Aditya Birla Fashion & Retail Narrows Loss, Ups Revenue In Q3

Madura Fashion And Lifestyle Set To Slash Debt Levels Post-Demerger From ABFRL

The company posted a 3.3 per cent year-on-year (YoY) increase in its revenue from operations in the third quarter of the current fiscal (Q3FY25)

Aditya Birla Fashion and Retail (ABFRL) has managed to reduce its net loss in the third quarter of the current financial year (Q3FY25). Indicating an improved performance, the company’s consolidated net loss, attributable to owners of the company, narrowed to Rs 51.31 crore in Q3FY25, compared to Rs 77.87 crore in Q3FY24.
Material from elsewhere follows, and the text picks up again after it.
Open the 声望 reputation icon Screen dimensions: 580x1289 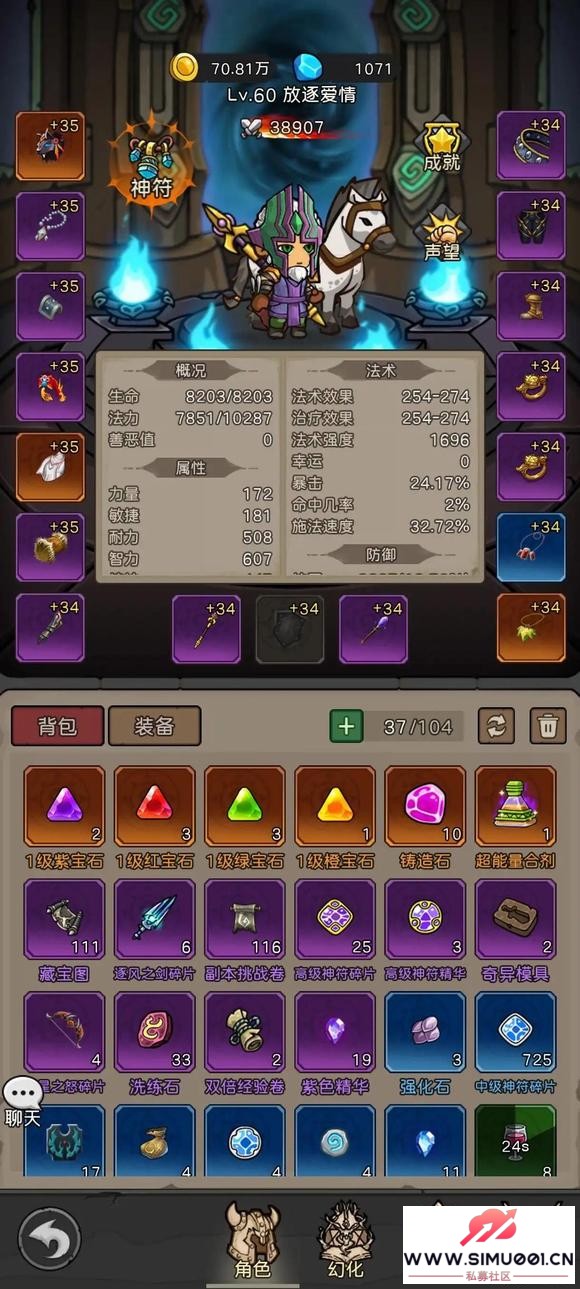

The unaudited consolidated financial results of the company revealed a 3.3 per cent year-on-year (YoY) increase in its revenue from operations. The revenue rose to Rs 4,304.7 crore during the recently concluded quarter, compared to Rs 4,166.71 crore in the corresponding period of the previous fiscal. The total expenses of the company rose to Rs 4,389.09 crore in Q3FY25, compared to Rs 4,302.93 crore in the same period a year ago.

“Brands delivered strong retail LTL growth, driven by a robust festive season and a continued sharp focus on product innovations, enhanced retail experiences and brand salience. Significant growth this quarter was fuelled by newer businesses catering to emerging consumer segments, in line with the company’s diversification strategy,” stated the company in a release.

The company stated that ethnic businesses grew seven per cent as compared to the last year, led by strong festive and wedding season. Luxury retail grew 13 per cent compared to LY. The company’s earnings before interest, tax, depreciation and amortisation (EBITDA) stood at Rs 683 crore during the quarter, marking a 13 per cent YoY growth compared to Rs 605 crore in Q3FY24.

As far as lifestyle brands are concerned, the company stated that revenue stood at Rs 1,817 crore. EBITDA for the business was Rs 357 crore, resulting in an EBITDA margin of 19.6 per cent. Brands continued to perform well, driven by increased casualisation, a consistent focus on premiumisation, and improved in-store experiences, offering a diverse range of merchandise for all age groups and occasions, thereby strengthening consumer engagement and brand appeal, as per the statement.